There is a lot of arguments brought forward for in-memory-databases. In principle, if we had unlimited memory, holding all data in memory would allow the fastest access. I think there is no doubt about this.
As we all know, there always was and will be a huge difference in access times comparing memory against hard disks or solid-state drives (SSD).
While pure in-memory databases like SAP HANA offer the fastest access to the data, Teradata decided to go for the 80-20 rule. It states that only 20% of the data is accessed very frequently, and it is good enough (from a cost perspective) to keep this very frequently accessed data in memory. The less accessed data is made available on slower storages (In reality, it is not exactly 80-20, but you get the idea).
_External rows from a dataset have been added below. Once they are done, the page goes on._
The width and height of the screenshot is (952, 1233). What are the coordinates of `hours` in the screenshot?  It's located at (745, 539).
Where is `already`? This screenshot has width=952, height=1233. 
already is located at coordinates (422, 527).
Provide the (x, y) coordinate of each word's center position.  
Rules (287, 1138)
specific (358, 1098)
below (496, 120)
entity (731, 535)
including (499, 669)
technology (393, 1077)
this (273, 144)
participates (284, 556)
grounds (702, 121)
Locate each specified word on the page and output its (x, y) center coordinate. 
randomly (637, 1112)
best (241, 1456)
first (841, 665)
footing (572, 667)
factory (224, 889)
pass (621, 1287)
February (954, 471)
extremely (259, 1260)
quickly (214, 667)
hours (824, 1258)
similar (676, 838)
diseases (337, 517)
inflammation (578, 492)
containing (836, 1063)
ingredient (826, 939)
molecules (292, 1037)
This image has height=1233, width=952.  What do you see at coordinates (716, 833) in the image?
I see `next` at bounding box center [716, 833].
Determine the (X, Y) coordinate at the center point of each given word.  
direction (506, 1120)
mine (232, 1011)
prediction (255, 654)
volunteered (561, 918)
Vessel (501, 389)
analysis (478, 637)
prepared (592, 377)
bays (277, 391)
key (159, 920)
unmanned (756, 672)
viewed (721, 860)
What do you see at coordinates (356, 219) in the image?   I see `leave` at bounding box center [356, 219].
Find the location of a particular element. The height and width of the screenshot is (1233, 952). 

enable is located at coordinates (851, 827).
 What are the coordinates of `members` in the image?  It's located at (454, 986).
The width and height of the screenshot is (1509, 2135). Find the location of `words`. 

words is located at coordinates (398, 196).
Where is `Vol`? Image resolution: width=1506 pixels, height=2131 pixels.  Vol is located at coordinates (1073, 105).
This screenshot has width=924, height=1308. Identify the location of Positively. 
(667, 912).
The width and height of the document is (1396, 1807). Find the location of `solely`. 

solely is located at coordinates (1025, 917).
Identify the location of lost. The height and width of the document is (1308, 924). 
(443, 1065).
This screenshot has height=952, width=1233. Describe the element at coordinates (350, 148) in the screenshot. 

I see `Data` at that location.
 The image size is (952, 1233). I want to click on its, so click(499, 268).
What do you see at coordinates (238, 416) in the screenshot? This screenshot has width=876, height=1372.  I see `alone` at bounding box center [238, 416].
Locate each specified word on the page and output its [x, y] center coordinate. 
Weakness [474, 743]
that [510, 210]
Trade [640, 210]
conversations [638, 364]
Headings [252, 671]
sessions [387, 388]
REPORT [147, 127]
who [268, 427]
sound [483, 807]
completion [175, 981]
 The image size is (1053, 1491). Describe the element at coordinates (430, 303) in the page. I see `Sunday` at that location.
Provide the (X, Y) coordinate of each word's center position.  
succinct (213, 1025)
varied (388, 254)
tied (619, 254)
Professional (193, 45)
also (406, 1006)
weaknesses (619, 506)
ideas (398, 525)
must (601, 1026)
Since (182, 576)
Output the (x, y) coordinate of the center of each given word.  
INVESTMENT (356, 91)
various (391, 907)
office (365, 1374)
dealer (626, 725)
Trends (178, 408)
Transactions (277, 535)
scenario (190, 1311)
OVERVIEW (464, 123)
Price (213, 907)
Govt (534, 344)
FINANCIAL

Teradata classifies data in cold, warm, hot, and very hot – mainly, this is tightly coupled to the data access frequency. The overall architecture is named Teradata Intelligent Memory.
Teradata Intelligent Memory is available, starting with Teradata 14.10 and disposable for all systems running on this release.
To understand the concepts behind “data temperature” and the relation to the storage type, we have to know how data is stored in a Teradata system.
One requirement for the Teradata AMPs is that data blocks must be made available in memory before any operation on the rows can occur. Therefore since ever, each AMP had its memory (FSG cache). Starting with Teradata 14.10, AMPs have now additionally memory which is used for the very hot data. Data blocks moved into this memory may stay there even for days.
But how Teradata handles the “not-so-hot” data i.e., cold, warm, and hot data?
In case solid-state drives are available, this would be the next choice. We all know that solid-state storage is faster than hard disks.
But even on hard drives, it makes a big difference on which cylinder data blocks are located.
Below you can see the structure of a hard drive. Each circle represents one disk cylinder.
As you may know, data blocks are stored in cylinders. When a drive spins one time, a full cylinder can be read into memory. As you will immediately recognize, many more data blocks can be placed in the outer (red) cylinder than in the inner (blue) cylinder. Therefore, with one spin, much more blocks from the outer cylinder can be read into memory than from the inner cylinder.
Teradata takes advantage of this fact and puts the cold data into the inner cylinders, while hotter data will be stored in the outer cylinders.
There is a hierarchy in Teradata’s intelligent memory strategy from memory to SSD to disks (while taking into account the different positions of cylinders).
While Teradata’s solution probably never can be as fast as real in-memory database solutions, it is a fair tradeoff between storage limits (which you have on in-memory databases) and performance.